(Do this):
Copy the listing below word for word, line by line, without changing anything.

(Stored records):

## BEGIN

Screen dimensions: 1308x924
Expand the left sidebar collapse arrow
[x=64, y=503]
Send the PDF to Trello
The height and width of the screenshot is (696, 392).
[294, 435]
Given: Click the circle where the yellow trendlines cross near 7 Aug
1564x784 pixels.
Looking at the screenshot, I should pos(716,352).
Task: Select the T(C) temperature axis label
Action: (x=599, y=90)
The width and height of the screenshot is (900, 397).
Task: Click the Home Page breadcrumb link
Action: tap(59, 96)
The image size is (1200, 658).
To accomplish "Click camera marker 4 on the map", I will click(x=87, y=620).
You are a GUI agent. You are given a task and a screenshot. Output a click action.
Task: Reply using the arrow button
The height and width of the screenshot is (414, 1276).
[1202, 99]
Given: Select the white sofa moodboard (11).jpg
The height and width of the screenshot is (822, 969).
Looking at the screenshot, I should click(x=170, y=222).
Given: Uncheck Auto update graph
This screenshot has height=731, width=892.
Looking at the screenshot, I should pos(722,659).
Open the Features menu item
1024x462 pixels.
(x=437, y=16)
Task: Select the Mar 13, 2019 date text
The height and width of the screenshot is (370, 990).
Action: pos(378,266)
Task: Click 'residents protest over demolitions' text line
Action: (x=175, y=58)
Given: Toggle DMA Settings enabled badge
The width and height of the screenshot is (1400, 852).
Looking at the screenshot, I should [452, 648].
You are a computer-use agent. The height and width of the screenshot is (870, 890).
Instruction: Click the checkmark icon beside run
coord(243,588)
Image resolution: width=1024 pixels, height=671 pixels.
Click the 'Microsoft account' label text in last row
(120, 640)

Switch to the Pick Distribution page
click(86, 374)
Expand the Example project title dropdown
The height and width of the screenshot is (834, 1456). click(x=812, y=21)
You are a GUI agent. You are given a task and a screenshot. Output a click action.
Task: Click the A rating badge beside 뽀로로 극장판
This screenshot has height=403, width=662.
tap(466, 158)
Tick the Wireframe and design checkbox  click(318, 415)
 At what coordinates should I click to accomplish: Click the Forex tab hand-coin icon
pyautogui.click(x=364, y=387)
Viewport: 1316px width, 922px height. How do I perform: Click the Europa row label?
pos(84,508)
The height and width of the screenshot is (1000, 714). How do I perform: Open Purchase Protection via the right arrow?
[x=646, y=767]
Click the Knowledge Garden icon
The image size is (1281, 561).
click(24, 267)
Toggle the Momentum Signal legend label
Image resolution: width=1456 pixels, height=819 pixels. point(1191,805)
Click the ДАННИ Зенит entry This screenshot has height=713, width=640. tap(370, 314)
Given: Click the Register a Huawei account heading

## END

(Answer for this exercise):
Screen dimensions: 1308x924
Expand the left sidebar collapse arrow
[x=64, y=503]
Send the PDF to Trello
The height and width of the screenshot is (696, 392).
[294, 435]
Given: Click the circle where the yellow trendlines cross near 7 Aug
1564x784 pixels.
Looking at the screenshot, I should pos(716,352).
Task: Select the T(C) temperature axis label
Action: (x=599, y=90)
The width and height of the screenshot is (900, 397).
Task: Click the Home Page breadcrumb link
Action: tap(59, 96)
The image size is (1200, 658).
To accomplish "Click camera marker 4 on the map", I will click(x=87, y=620).
You are a GUI agent. You are given a task and a screenshot. Output a click action.
Task: Reply using the arrow button
The height and width of the screenshot is (414, 1276).
[1202, 99]
Given: Select the white sofa moodboard (11).jpg
The height and width of the screenshot is (822, 969).
Looking at the screenshot, I should click(x=170, y=222).
Given: Uncheck Auto update graph
This screenshot has height=731, width=892.
Looking at the screenshot, I should pos(722,659).
Open the Features menu item
1024x462 pixels.
(x=437, y=16)
Task: Select the Mar 13, 2019 date text
The height and width of the screenshot is (370, 990).
Action: pos(378,266)
Task: Click 'residents protest over demolitions' text line
Action: (x=175, y=58)
Given: Toggle DMA Settings enabled badge
The width and height of the screenshot is (1400, 852).
Looking at the screenshot, I should [452, 648].
You are a computer-use agent. The height and width of the screenshot is (870, 890).
Instruction: Click the checkmark icon beside run
coord(243,588)
Image resolution: width=1024 pixels, height=671 pixels.
Click the 'Microsoft account' label text in last row
(120, 640)

Switch to the Pick Distribution page
click(86, 374)
Expand the Example project title dropdown
The height and width of the screenshot is (834, 1456). click(x=812, y=21)
You are a GUI agent. You are given a task and a screenshot. Output a click action.
Task: Click the A rating badge beside 뽀로로 극장판
This screenshot has height=403, width=662.
tap(466, 158)
Tick the Wireframe and design checkbox  click(318, 415)
 At what coordinates should I click to accomplish: Click the Forex tab hand-coin icon
pyautogui.click(x=364, y=387)
Viewport: 1316px width, 922px height. How do I perform: Click the Europa row label?
pos(84,508)
The height and width of the screenshot is (1000, 714). How do I perform: Open Purchase Protection via the right arrow?
[x=646, y=767]
Click the Knowledge Garden icon
The image size is (1281, 561).
click(24, 267)
Toggle the Momentum Signal legend label
Image resolution: width=1456 pixels, height=819 pixels. point(1191,805)
Click the ДАННИ Зенит entry This screenshot has height=713, width=640. tap(370, 314)
Given: Click the Register a Huawei account heading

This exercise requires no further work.